Variations in medication dosing across ICU units demonstrate how healthcare data can reveal differences in clinical practice. According to Abrams and Fera (2024), modern analytics tools and AI technologies can help clinicians identify treatment patterns and support more consistent evidence-based decision making.
Recommendations for Industry
Healthcare organizations generate large volumes of data from admissions, laboratory testing, medication administration, and patient outcomes. When properly integrated and analyzed, these data can help leaders identify trends, improve patient safety, and allocate resources more effectively.
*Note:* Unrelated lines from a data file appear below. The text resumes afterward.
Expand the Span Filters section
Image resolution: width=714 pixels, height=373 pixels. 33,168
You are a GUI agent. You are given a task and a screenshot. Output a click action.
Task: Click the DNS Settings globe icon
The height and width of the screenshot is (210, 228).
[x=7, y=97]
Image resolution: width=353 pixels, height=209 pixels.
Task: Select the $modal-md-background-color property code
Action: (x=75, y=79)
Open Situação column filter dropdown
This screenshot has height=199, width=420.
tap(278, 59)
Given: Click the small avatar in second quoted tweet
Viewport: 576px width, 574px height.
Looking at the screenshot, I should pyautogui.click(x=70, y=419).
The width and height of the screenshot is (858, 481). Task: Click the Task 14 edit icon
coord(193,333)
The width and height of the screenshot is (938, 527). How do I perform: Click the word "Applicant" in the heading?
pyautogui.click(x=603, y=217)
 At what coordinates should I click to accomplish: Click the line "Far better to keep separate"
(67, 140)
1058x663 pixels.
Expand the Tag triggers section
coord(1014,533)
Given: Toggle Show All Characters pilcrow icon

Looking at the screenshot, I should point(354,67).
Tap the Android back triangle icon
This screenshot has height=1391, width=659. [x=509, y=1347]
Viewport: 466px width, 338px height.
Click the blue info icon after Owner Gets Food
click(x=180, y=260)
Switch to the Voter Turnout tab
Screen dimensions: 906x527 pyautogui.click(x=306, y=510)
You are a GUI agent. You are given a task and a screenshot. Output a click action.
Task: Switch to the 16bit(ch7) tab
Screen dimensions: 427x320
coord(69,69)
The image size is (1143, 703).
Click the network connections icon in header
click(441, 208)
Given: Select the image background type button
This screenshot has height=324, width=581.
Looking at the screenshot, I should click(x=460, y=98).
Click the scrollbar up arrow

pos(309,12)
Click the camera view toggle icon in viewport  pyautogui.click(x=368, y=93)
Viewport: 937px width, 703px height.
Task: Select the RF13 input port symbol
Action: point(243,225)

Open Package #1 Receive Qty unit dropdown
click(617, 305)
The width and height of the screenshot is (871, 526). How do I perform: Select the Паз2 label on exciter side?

The insurance analysis demonstrated how patient populations can be segmented to better understand healthcare utilization patterns, while the ICU medication analysis highlighted differences in treatment practices across care units.
Healthcare administrators should invest in data governance programs that improve data quality, standardization, and accessibility across departments. Organizations should also encourage the use of data visualization tools because they allow clinicians and administrators to quickly identify patterns that may not be obvious in raw datasets. Finally, healthcare systems should continue expanding their use of predictive analytics and business intelligence technologies to support evidence-based decision making, improve operational efficiency, and enhance patient outcomes.
Healthcare organizations should continue investing in advanced analytics, artificial intelligence, and clinical decision support systems. These technologies can help clinicians spend less time on administrative tasks and more time focused on patient care. Research suggests that AI-driven analytics can improve operational efficiency, support more accurate clinical decisions, and strengthen patient-provider interactions when implemented appropriately (Abrams and Fera 2024).
Overall, the findings demonstrate how healthcare organizations can transform raw clinical data into actionable information that supports better operational and patient-care decisions.
References
Abrams, Ken, and Bill Fera. 2024. “Empowered by New Technologies, Patients and Their Physicians Can Become Better at Shared Decision-Making by Embracing a Health Care Transformation That Is at Their Doorstep.” Deloitte Insights. https://www.deloitte.com/us/en/industries/life-sciences-health-care/blogs/health-care/the-future-of-clinicians-in-the-era-of-consumer-centric-health.html.
Raghupathi, Wullianallur, and Viju Raghupathi. 2014. “Big Data Analytics in Healthcare: Promise and Potential.” Health Information Science and Systems 2 (1): 3.
Sutton, Reed T, David Pincock, Daniel C Baumgart, Daniel C Sadowski, Richard N Fedorak, and Karen I Kroeker. 2020. “An Overview of Clinical Decision Support Systems: Benefits, Risks, and Strategies for Success.” NPJ Digital Medicine 3 (1): 17.